Task item: Return each of the entries below precisely as it appears.

Records excerpted from a collection:
>>

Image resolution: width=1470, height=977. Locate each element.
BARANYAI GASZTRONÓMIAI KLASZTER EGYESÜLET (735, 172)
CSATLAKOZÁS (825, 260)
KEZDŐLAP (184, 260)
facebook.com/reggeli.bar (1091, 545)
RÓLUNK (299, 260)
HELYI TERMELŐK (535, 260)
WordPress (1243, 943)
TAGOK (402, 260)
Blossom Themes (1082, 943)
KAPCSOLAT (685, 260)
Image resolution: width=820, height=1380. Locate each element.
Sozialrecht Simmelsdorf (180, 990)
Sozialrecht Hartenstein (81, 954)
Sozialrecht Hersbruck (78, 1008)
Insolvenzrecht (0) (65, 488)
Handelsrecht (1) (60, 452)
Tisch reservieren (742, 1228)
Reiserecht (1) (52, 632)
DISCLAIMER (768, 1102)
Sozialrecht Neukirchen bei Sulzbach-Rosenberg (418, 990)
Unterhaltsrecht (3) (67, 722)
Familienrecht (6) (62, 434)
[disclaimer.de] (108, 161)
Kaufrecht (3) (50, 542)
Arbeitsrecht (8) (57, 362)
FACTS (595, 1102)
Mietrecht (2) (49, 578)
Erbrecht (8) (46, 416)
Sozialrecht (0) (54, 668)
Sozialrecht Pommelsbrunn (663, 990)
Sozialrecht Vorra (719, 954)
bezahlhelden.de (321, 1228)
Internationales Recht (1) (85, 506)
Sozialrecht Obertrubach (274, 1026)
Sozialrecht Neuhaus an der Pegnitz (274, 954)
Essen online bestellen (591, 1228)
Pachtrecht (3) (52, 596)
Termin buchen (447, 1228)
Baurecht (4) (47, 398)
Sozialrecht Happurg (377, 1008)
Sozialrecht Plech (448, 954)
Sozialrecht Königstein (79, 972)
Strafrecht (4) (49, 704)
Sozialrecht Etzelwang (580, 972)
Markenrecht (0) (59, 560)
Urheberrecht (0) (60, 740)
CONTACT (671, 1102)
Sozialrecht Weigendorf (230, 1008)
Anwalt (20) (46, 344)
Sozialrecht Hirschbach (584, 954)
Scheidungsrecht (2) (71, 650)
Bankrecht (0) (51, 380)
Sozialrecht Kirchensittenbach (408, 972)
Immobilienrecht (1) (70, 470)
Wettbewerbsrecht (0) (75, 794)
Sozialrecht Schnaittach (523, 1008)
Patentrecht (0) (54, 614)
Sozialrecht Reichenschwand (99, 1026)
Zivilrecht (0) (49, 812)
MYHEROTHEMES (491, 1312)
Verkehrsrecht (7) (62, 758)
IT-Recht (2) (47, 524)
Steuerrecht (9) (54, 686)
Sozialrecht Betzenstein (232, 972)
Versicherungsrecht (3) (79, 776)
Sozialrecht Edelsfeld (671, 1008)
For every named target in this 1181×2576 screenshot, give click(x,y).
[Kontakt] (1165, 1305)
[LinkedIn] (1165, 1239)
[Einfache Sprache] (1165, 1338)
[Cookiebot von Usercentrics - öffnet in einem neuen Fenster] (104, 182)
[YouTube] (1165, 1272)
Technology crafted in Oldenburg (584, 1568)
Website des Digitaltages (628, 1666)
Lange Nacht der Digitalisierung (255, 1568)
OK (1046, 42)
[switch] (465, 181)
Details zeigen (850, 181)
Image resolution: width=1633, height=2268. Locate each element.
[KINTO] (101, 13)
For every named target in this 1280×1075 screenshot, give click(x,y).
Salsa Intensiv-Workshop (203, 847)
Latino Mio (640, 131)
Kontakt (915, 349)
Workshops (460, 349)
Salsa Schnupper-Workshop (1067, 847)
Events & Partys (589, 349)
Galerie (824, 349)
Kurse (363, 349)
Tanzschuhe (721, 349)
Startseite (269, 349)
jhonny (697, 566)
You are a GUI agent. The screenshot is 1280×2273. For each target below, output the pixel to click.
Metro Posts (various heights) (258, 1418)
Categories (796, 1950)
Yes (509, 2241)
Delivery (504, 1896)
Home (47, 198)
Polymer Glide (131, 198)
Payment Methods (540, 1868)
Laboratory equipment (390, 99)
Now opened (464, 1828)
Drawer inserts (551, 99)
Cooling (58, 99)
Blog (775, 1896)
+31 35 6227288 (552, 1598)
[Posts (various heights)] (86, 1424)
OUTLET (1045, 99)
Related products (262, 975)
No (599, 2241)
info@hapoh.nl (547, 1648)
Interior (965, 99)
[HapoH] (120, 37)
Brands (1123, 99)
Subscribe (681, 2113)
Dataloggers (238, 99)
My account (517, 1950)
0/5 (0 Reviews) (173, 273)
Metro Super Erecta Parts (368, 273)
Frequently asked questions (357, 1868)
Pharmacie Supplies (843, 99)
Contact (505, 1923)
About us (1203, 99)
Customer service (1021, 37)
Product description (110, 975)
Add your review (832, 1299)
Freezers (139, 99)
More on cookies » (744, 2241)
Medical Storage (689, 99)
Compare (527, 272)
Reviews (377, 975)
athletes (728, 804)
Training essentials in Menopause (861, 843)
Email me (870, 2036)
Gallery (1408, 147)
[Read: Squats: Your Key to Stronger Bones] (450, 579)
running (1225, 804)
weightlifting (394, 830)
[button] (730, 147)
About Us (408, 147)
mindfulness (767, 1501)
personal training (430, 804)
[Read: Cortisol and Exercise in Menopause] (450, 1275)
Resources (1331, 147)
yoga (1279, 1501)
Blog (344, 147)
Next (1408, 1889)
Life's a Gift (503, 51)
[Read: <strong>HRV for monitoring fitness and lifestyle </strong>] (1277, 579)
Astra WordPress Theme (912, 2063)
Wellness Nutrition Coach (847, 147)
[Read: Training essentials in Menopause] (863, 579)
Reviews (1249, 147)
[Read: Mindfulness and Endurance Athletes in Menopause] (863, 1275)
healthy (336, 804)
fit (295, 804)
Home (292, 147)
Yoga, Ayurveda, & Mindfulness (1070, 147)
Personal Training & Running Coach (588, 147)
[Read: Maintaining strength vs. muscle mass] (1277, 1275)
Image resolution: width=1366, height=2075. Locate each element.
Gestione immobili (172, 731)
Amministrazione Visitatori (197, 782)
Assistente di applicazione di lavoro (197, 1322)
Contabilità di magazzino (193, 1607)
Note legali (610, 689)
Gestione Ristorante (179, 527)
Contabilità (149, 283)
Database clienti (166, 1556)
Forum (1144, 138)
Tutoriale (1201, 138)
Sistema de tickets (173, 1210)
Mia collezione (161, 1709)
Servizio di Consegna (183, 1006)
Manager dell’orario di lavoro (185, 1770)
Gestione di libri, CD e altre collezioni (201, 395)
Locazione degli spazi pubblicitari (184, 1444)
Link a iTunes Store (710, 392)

<<

Reply to the exercise:
Image resolution: width=1470, height=977. Locate each element.
BARANYAI GASZTRONÓMIAI KLASZTER EGYESÜLET (735, 172)
CSATLAKOZÁS (825, 260)
KEZDŐLAP (184, 260)
facebook.com/reggeli.bar (1091, 545)
RÓLUNK (299, 260)
HELYI TERMELŐK (535, 260)
WordPress (1243, 943)
TAGOK (402, 260)
Blossom Themes (1082, 943)
KAPCSOLAT (685, 260)
Image resolution: width=820, height=1380. Locate each element.
Sozialrecht Simmelsdorf (180, 990)
Sozialrecht Hartenstein (81, 954)
Sozialrecht Hersbruck (78, 1008)
Insolvenzrecht (0) (65, 488)
Handelsrecht (1) (60, 452)
Tisch reservieren (742, 1228)
Reiserecht (1) (52, 632)
DISCLAIMER (768, 1102)
Sozialrecht Neukirchen bei Sulzbach-Rosenberg (418, 990)
Unterhaltsrecht (3) (67, 722)
Familienrecht (6) (62, 434)
[disclaimer.de] (108, 161)
Kaufrecht (3) (50, 542)
Arbeitsrecht (8) (57, 362)
FACTS (595, 1102)
Mietrecht (2) (49, 578)
Erbrecht (8) (46, 416)
Sozialrecht (0) (54, 668)
Sozialrecht Pommelsbrunn (663, 990)
Sozialrecht Vorra (719, 954)
bezahlhelden.de (321, 1228)
Internationales Recht (1) (85, 506)
Sozialrecht Obertrubach (274, 1026)
Sozialrecht Neuhaus an der Pegnitz (274, 954)
Essen online bestellen (591, 1228)
Pachtrecht (3) (52, 596)
Termin buchen (447, 1228)
Baurecht (4) (47, 398)
Sozialrecht Happurg (377, 1008)
Sozialrecht Plech (448, 954)
Sozialrecht Königstein (79, 972)
Strafrecht (4) (49, 704)
Sozialrecht Etzelwang (580, 972)
Markenrecht (0) (59, 560)
Urheberrecht (0) (60, 740)
CONTACT (671, 1102)
Sozialrecht Weigendorf (230, 1008)
Anwalt (20) (46, 344)
Sozialrecht Hirschbach (584, 954)
Scheidungsrecht (2) (71, 650)
Bankrecht (0) (51, 380)
Sozialrecht Kirchensittenbach (408, 972)
Immobilienrecht (1) (70, 470)
Wettbewerbsrecht (0) (75, 794)
Sozialrecht Schnaittach (523, 1008)
Patentrecht (0) (54, 614)
Sozialrecht Reichenschwand (99, 1026)
Zivilrecht (0) (49, 812)
MYHEROTHEMES (491, 1312)
Verkehrsrecht (7) (62, 758)
IT-Recht (2) (47, 524)
Steuerrecht (9) (54, 686)
Sozialrecht Betzenstein (232, 972)
Versicherungsrecht (3) (79, 776)
Sozialrecht Edelsfeld (671, 1008)
For every named target in this 1181×2576 screenshot, give click(x,y).
[Kontakt] (1165, 1305)
[LinkedIn] (1165, 1239)
[Einfache Sprache] (1165, 1338)
[Cookiebot von Usercentrics - öffnet in einem neuen Fenster] (104, 182)
[YouTube] (1165, 1272)
Technology crafted in Oldenburg (584, 1568)
Website des Digitaltages (628, 1666)
Lange Nacht der Digitalisierung (255, 1568)
OK (1046, 42)
[switch] (465, 181)
Details zeigen (850, 181)
Image resolution: width=1633, height=2268. Locate each element.
[KINTO] (101, 13)
For every named target in this 1280×1075 screenshot, give click(x,y).
Salsa Intensiv-Workshop (203, 847)
Latino Mio (640, 131)
Kontakt (915, 349)
Workshops (460, 349)
Salsa Schnupper-Workshop (1067, 847)
Events & Partys (589, 349)
Galerie (824, 349)
Kurse (363, 349)
Tanzschuhe (721, 349)
Startseite (269, 349)
jhonny (697, 566)
You are a GUI agent. The screenshot is 1280×2273. For each target below, output the pixel to click.
Metro Posts (various heights) (258, 1418)
Categories (796, 1950)
Yes (509, 2241)
Delivery (504, 1896)
Home (47, 198)
Polymer Glide (131, 198)
Payment Methods (540, 1868)
Laboratory equipment (390, 99)
Now opened (464, 1828)
Drawer inserts (551, 99)
Cooling (58, 99)
Blog (775, 1896)
+31 35 6227288 (552, 1598)
[Posts (various heights)] (86, 1424)
OUTLET (1045, 99)
Related products (262, 975)
No (599, 2241)
info@hapoh.nl (547, 1648)
Interior (965, 99)
[HapoH] (120, 37)
Brands (1123, 99)
Subscribe (681, 2113)
Dataloggers (238, 99)
My account (517, 1950)
0/5 (0 Reviews) (173, 273)
Metro Super Erecta Parts (368, 273)
Frequently asked questions (357, 1868)
Pharmacie Supplies (843, 99)
Contact (505, 1923)
About us (1203, 99)
Customer service (1021, 37)
Product description (110, 975)
Add your review (832, 1299)
Freezers (139, 99)
More on cookies » (744, 2241)
Medical Storage (689, 99)
Compare (527, 272)
Reviews (377, 975)
athletes (728, 804)
Training essentials in Menopause (861, 843)
Email me (870, 2036)
Gallery (1408, 147)
[Read: Squats: Your Key to Stronger Bones] (450, 579)
running (1225, 804)
weightlifting (394, 830)
[button] (730, 147)
About Us (408, 147)
mindfulness (767, 1501)
personal training (430, 804)
[Read: Cortisol and Exercise in Menopause] (450, 1275)
Resources (1331, 147)
yoga (1279, 1501)
Blog (344, 147)
Next (1408, 1889)
Life's a Gift (503, 51)
[Read: <strong>HRV for monitoring fitness and lifestyle </strong>] (1277, 579)
Astra WordPress Theme (912, 2063)
Wellness Nutrition Coach (847, 147)
[Read: Training essentials in Menopause] (863, 579)
Reviews (1249, 147)
[Read: Mindfulness and Endurance Athletes in Menopause] (863, 1275)
healthy (336, 804)
fit (295, 804)
Home (292, 147)
Yoga, Ayurveda, & Mindfulness (1070, 147)
Personal Training & Running Coach (588, 147)
[Read: Maintaining strength vs. muscle mass] (1277, 1275)
Image resolution: width=1366, height=2075. Locate each element.
Gestione immobili (172, 731)
Amministrazione Visitatori (197, 782)
Assistente di applicazione di lavoro (197, 1322)
Contabilità di magazzino (193, 1607)
Note legali (610, 689)
Gestione Ristorante (179, 527)
Contabilità (149, 283)
Database clienti (166, 1556)
Forum (1144, 138)
Tutoriale (1201, 138)
Sistema de tickets (173, 1210)
Mia collezione (161, 1709)
Servizio di Consegna (183, 1006)
Manager dell’orario di lavoro (185, 1770)
Gestione di libri, CD e altre collezioni (201, 395)
Locazione degli spazi pubblicitari (184, 1444)
Link a iTunes Store (710, 392)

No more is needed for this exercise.